--- SUPPLIED RECORDS Enclosed Below ---

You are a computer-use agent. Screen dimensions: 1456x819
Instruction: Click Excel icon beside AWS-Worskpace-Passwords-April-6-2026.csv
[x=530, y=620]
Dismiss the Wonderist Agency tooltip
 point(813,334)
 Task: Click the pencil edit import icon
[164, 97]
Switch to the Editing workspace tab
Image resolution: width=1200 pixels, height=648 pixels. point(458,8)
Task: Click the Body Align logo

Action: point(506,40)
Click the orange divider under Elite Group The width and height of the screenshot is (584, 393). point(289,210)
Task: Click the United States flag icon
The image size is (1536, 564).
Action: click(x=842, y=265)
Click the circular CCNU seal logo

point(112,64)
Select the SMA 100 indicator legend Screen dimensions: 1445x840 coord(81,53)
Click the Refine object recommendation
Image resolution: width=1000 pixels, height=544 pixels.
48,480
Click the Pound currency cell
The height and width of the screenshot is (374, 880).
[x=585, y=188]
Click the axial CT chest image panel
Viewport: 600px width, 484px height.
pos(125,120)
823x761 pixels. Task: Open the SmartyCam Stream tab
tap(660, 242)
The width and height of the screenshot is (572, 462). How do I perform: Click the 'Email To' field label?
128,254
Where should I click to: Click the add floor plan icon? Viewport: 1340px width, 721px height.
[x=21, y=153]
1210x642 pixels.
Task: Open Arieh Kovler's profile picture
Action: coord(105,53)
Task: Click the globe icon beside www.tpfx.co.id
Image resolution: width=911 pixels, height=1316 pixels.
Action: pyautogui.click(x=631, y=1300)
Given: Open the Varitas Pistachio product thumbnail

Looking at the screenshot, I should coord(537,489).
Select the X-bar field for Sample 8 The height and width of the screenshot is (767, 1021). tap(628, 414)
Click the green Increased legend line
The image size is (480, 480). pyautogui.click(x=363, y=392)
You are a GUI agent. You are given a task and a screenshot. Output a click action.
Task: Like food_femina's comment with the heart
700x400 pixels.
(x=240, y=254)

--- End of Enclosed SUPPLIED RECORDS ---

After reading the listing above, print each line back exactly.

You are a computer-use agent. Screen dimensions: 1456x819
Instruction: Click Excel icon beside AWS-Worskpace-Passwords-April-6-2026.csv
[x=530, y=620]
Dismiss the Wonderist Agency tooltip
 point(813,334)
 Task: Click the pencil edit import icon
[164, 97]
Switch to the Editing workspace tab
Image resolution: width=1200 pixels, height=648 pixels. point(458,8)
Task: Click the Body Align logo

Action: point(506,40)
Click the orange divider under Elite Group The width and height of the screenshot is (584, 393). point(289,210)
Task: Click the United States flag icon
The image size is (1536, 564).
Action: click(x=842, y=265)
Click the circular CCNU seal logo

point(112,64)
Select the SMA 100 indicator legend Screen dimensions: 1445x840 coord(81,53)
Click the Refine object recommendation
Image resolution: width=1000 pixels, height=544 pixels.
48,480
Click the Pound currency cell
The height and width of the screenshot is (374, 880).
[x=585, y=188]
Click the axial CT chest image panel
Viewport: 600px width, 484px height.
pos(125,120)
823x761 pixels. Task: Open the SmartyCam Stream tab
tap(660, 242)
The width and height of the screenshot is (572, 462). How do I perform: Click the 'Email To' field label?
128,254
Where should I click to: Click the add floor plan icon? Viewport: 1340px width, 721px height.
[x=21, y=153]
1210x642 pixels.
Task: Open Arieh Kovler's profile picture
Action: coord(105,53)
Task: Click the globe icon beside www.tpfx.co.id
Image resolution: width=911 pixels, height=1316 pixels.
Action: pyautogui.click(x=631, y=1300)
Given: Open the Varitas Pistachio product thumbnail

Looking at the screenshot, I should coord(537,489).
Select the X-bar field for Sample 8 The height and width of the screenshot is (767, 1021). tap(628, 414)
Click the green Increased legend line
The image size is (480, 480). pyautogui.click(x=363, y=392)
You are a GUI agent. You are given a task and a screenshot. Output a click action.
Task: Like food_femina's comment with the heart
700x400 pixels.
(x=240, y=254)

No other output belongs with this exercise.